After the energy price cap rose on October 1, many consumers are putting off switching on their central heating in a bid to cut costs.
Five people in the UK discuss how rising bills are affecting them and what measures they are taking to keep warm.
“I can stand up to 13 degrees indoors”
It wouldn’t be unusual for Jo Love to have the heating on by now. The 64-year-old cleaner lives in a 200-year-old cottage in Pembrokeshire which gets wet easily, but this year she aims to last until the end of November. “I can cope without heating until the ambient temperature reaches 13 degrees Celsius [55.4F],” she says. “It’s always humid here, so when the house isn’t warm it gets humid.”
As a holiday cleaner, Love’s job is highly seasonal. Her income drops dramatically in the winter. To withstand the cold at home she wears a robe, jacket and hat indoors. “I’m going to try my damnedest not to wear it,” she says, adding that she’s “taking it day by day.” “What I’m trying to do is use as little energy now so when it’s unbearable in January I can pour myself out – hopefully I can build credit. I decided to only watch one hour of TV at night and go to bed at 8.30pm. I’ve never done anything like this before – it’s crazy.”
“It’s getting really cold here in the evenings”
Carol Ann Crawford, a 67-year-old dialect coach in Edinburgh, finds herself constantly watching her smart meter when she switches on an appliance. “Some behavior is probably reasonable, like filling the kettle with enough water for a cup,” he says. “Television consumes quite a lot that I hadn’t appreciated before.”
While Crawford would normally have the heat on until mid-September, this year she plans to keep it off for as long as possible. “It really depends on the temperature – it’s starting to get really cold in the evenings, I might have to put it on in a couple of weeks. The prospect of huge bills scares me, although my bill was £200 in credit last time I looked,’ she says. “I know the danger of frozen pipes as it gets cold. I’m still working and earning pretty good money – but with everyone being so scared of fuel costs I think I’ve been affected and I’m thinking about how I can save money. I was going to retire soon, but I’m reconsidering.”
“Even if I can afford it, cutting back helps everyone”
Richard Benson aims to make it to December before turning on the heating – unless there’s a real cold spell by then.

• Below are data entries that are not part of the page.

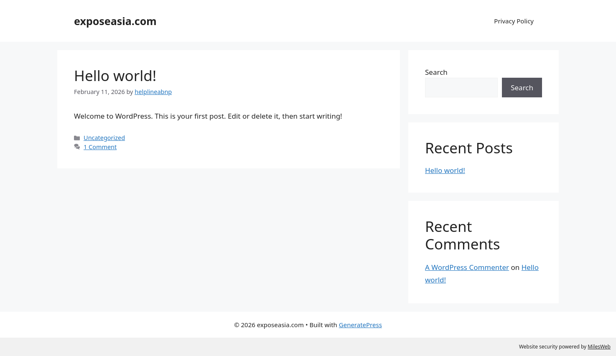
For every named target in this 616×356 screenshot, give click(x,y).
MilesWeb (599, 346)
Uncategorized (104, 138)
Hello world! (115, 75)
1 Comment (100, 147)
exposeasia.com (115, 21)
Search (436, 72)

The company’s 40-year-old London manager says he is lucky the decision is “not a financial one”. “I just don’t see it being right – if everyone uses less, there will be less demand, prices won’t be as high. Even if I can afford it, cutting back a little helps everyone. I see it as sheer selfishness not to try to help a little,” he says.
Benson’s two young children – a two-year-old and a three-month-old baby – are wrapped in extra layers. “The baby has two babies and if someone isn’t carrying it they have a blanket over it,” she says.
Benson, 40, wears four layers — vest, T-shirt, jumper and T-shirt — at home. He explains that if his kids catch a cough or the flu, his heating schedule will go out the window: “I can’t let my kids be sick because I refuse to turn on the heating.”
“I reluctantly decided to get a wood burner”
David Coulthard, 58, from North Yorkshire, says he has reluctantly resorted to using a wood burner to heat his home and has already bought £200 worth of wood to burn. “It should last three months,” he says, costing less than his January 2022 heating bill alone.
“Our electricity bills over the last 12 months have averaged around £140 a month, but in the winter months they were approaching £250 and it just didn’t seem right,” he says. “So I decided to get a wood burner to heat the house more efficiently. I don’t like to use a lot of wood as it releases stored carbon into the atmosphere and particles that contribute to air pollution, but this year I don’t see much of a choice.”
He says he expects to turn on the heat sometime in the next few months, but is trying to hold out until the end of November.
“The cold makes my disability worse”
After her estimated bill “left her in shock”, Ilona Hughes is putting off central heating in her London flat, despite the health implications. The 52-year-old is disabled and suffering from the cold and humidity. “I will have swelling in the knees, pain increases, mobility decreases.
“I live under carpets anyway – even though I’m 52, I act like I’m 99,” she says. “My flat can be very humid because it’s a Victorian conversion, we have solid brick walls and you get a lot of dampness in the morning on the windows and it feels damp. The moisture goes straight into my knees like arrows.” She relies on an electric heater to keep the temperature in her bedroom – the smallest room – at 18C during the day.
Hughes plans to keep the central heating off for as long as she can and is looking for different ways to keep warm. “I’ve put a curtain over the bedroom and living room doors to keep the heat in if I use them. I really don’t know how I’m going to cope this winter – whether I’m going to use the central heating to protect my health and build up debt or live in a state of poverty.’